The traveler looked puzzled. “Carner?” he asked. “Meat is wealth?”
“No, Borregas y carneros,” Escubal said.”Ewes and rams.” He gestured impatiently toward the flock.
Xavier moved his staff in the firelight and ran his fingertips gently over the wood. “Carne y ropa,” he said meditatively. “Meat and clothes.”
“Ja,” the Prussian answered. “You are correct.”
Escubal scowled at the fire and the traveler smiled sympathetically. It was not easy to be young and impatient.
The boy poked at the fire again. It flared briefly, lighting the night, and the flock moved restlessly, waiting for morning.
ELEGANCE IN ETOWN
The men in Seligman’s Mercantile watched silently as the young woman in the trailing pale blue silk skirts swept out of the store.
“She’s a lardy dardy little thing, isn’t she now?” Charles Idle, the expatriate Englishman, asked. He shook his head and stretched his feet closer to the wood stove. “That dress and hat.”
Joseph Kinsinger spat a stream of tobacco toward the empty lard can by the stove. “Those silks ain’t gonna last long in this mud. And the wind’l take that hat.”
His brother Peter grinned. “You’re just worried Desi’s gonna see her and want a getup just like it,” he said.
“I wonder where’s she’s staying,” Idle said thoughtfully. “Hey Jim, where’d she say to deliver that sterling brush and comb set?”
The clerk hesitated, then shrugged. It would be all over town soon enough anyway. “The Moreno Hotel,” he said.
There was a short silence, then Idle said, “Well, I guess I’d better go see how my mine’s doing this morning,” and rose from his chair.

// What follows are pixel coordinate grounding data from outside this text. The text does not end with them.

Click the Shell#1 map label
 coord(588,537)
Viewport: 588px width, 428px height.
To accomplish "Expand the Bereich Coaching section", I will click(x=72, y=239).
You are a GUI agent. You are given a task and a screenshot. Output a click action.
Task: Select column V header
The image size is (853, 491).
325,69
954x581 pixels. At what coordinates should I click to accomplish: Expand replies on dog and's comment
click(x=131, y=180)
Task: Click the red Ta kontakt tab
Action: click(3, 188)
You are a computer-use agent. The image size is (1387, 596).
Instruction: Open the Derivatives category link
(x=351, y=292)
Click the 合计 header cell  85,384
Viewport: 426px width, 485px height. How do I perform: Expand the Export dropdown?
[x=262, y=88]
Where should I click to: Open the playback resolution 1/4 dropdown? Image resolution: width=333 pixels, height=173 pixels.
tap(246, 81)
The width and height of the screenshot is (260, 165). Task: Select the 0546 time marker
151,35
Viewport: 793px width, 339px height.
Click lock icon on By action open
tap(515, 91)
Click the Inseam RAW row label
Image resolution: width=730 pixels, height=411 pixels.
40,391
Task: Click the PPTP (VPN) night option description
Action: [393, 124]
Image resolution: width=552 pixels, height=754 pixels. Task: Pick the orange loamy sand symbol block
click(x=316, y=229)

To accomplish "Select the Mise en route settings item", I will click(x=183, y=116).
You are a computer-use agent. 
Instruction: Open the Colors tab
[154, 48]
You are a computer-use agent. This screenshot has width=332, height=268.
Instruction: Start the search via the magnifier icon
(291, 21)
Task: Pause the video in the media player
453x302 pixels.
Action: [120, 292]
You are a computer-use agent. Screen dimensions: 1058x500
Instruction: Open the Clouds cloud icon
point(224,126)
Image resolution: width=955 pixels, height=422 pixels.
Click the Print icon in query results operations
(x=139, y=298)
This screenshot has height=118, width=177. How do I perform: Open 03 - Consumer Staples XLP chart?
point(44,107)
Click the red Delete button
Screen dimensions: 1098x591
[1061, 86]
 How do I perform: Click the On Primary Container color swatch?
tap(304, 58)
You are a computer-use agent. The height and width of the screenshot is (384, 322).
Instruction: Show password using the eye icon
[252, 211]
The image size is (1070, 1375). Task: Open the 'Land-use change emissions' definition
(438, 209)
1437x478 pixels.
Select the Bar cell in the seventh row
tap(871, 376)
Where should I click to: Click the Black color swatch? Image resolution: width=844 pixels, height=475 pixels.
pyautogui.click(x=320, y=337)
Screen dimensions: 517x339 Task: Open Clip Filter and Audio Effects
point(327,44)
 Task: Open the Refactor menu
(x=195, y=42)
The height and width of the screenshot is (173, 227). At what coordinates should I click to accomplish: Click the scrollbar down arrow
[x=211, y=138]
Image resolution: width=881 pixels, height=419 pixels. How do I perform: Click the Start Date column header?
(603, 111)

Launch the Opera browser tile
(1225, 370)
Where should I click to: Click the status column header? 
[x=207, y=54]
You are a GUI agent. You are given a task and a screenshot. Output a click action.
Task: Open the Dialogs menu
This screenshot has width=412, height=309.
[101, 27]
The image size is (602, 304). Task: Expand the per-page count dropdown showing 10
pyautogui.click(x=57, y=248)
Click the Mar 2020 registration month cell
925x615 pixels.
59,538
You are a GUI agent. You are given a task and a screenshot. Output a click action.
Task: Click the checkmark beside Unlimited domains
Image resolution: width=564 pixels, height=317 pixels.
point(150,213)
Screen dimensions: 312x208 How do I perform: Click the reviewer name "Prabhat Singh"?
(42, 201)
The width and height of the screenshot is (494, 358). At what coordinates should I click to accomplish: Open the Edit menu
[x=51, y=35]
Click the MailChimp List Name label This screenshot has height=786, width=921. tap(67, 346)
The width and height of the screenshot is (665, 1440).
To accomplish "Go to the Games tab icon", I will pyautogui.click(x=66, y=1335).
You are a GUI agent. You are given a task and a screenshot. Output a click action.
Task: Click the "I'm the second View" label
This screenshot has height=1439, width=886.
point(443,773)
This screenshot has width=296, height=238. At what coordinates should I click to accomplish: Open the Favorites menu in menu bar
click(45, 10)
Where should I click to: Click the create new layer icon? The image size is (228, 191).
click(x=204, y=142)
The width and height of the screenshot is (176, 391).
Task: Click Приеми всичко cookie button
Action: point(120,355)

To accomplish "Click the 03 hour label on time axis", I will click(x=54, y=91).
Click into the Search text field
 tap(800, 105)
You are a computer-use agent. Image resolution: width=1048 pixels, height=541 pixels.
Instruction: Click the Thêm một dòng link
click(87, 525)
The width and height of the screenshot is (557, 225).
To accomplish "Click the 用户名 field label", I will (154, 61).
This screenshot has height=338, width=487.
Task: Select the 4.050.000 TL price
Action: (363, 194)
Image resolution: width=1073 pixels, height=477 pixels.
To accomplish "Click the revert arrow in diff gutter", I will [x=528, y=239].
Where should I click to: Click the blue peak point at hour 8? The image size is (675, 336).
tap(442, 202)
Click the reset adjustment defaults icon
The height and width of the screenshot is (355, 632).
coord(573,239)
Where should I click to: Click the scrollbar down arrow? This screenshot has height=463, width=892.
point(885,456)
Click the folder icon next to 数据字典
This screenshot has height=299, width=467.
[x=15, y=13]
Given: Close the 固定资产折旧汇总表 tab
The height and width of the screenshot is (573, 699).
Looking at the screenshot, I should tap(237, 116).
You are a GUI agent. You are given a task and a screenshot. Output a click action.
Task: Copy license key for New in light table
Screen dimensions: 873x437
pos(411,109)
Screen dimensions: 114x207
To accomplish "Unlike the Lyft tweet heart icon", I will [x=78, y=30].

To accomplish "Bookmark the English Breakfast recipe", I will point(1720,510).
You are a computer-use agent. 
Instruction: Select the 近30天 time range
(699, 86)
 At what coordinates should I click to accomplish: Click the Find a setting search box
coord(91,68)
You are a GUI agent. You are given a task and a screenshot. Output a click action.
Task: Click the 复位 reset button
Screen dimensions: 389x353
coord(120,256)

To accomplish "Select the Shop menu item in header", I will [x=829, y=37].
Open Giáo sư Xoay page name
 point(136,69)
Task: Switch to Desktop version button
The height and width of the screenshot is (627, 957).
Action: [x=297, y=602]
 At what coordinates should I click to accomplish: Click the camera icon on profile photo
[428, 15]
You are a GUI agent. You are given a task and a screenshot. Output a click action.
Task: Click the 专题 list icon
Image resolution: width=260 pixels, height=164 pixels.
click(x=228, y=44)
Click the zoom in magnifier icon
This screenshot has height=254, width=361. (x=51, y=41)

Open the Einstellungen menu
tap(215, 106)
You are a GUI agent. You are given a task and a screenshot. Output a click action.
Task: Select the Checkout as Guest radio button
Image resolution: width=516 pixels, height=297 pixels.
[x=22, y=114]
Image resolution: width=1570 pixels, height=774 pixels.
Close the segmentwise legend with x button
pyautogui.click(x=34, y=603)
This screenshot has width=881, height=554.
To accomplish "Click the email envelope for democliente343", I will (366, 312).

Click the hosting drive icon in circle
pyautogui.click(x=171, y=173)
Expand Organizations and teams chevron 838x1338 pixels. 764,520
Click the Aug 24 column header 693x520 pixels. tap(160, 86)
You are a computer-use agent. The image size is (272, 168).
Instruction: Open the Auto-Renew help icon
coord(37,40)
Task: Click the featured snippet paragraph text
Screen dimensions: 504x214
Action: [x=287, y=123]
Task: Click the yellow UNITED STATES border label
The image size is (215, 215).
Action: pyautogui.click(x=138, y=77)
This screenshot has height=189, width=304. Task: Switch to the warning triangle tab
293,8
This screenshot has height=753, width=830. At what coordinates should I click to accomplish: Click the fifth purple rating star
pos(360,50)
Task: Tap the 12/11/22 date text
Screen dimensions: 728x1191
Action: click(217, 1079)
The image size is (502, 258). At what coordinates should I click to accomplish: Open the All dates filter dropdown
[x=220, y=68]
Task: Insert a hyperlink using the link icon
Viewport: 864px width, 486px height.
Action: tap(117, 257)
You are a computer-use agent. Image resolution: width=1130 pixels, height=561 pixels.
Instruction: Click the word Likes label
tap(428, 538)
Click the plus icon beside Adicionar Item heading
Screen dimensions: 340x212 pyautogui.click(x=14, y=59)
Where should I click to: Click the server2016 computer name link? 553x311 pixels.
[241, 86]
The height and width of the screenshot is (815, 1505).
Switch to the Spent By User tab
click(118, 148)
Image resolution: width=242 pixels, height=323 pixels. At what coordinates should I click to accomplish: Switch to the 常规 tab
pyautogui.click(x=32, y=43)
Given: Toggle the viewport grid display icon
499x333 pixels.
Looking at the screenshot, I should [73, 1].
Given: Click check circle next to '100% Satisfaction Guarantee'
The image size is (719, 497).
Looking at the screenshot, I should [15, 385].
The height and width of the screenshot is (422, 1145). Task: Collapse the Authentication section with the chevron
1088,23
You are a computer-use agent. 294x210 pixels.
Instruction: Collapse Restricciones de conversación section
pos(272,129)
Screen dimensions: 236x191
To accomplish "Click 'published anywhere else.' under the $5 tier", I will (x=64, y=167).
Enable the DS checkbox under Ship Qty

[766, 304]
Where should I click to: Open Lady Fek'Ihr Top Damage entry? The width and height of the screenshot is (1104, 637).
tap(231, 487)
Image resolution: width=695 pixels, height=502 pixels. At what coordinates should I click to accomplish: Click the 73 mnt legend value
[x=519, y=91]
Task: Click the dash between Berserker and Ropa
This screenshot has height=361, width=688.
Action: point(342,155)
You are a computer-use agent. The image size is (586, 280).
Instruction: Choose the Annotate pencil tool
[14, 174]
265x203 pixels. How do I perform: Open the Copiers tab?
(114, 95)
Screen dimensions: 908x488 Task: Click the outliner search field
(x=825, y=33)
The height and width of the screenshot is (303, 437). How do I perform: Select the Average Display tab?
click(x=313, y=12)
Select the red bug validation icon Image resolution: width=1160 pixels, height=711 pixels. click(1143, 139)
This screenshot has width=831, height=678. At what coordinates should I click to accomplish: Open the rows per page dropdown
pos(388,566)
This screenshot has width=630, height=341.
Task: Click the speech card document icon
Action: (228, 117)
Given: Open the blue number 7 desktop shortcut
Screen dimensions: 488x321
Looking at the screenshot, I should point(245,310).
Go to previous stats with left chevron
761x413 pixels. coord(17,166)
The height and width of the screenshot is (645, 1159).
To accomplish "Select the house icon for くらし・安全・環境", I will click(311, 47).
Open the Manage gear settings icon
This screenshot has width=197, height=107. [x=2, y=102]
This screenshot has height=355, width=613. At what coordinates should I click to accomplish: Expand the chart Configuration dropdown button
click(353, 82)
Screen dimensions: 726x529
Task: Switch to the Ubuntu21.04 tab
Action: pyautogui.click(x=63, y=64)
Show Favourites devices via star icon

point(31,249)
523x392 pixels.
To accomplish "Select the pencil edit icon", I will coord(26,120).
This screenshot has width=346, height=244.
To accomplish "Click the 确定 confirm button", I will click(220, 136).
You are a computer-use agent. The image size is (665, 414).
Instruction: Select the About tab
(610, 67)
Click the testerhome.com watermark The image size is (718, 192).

“I’ll bet,” Peter said sardonically, but Idle only smiled and went out.
Lightning Strikes Missionaries in Cimarron Canyon
Exactly 146 years ago today, on Friday, August 4, 1871, three Methodist missionaries en route to Elizabethtown, New Mexico were struck by lightning and almost killed in Cimarron Canyon. Illinois natives Reverend N. S. Buckner and his 19 year old wife Annette had recently been appointed to take over Rev. Thomas Harwood’s responsibilities in Etown. They were travelling with Harwood, the man would go on to become the Methodist Bishop of New Mexico and co-found what is now the Harwood School in Albuquerque. The Buckners had just been assigned to assist him by taking over in Elizabethtown, where Harwood had dedicated a church building the year before.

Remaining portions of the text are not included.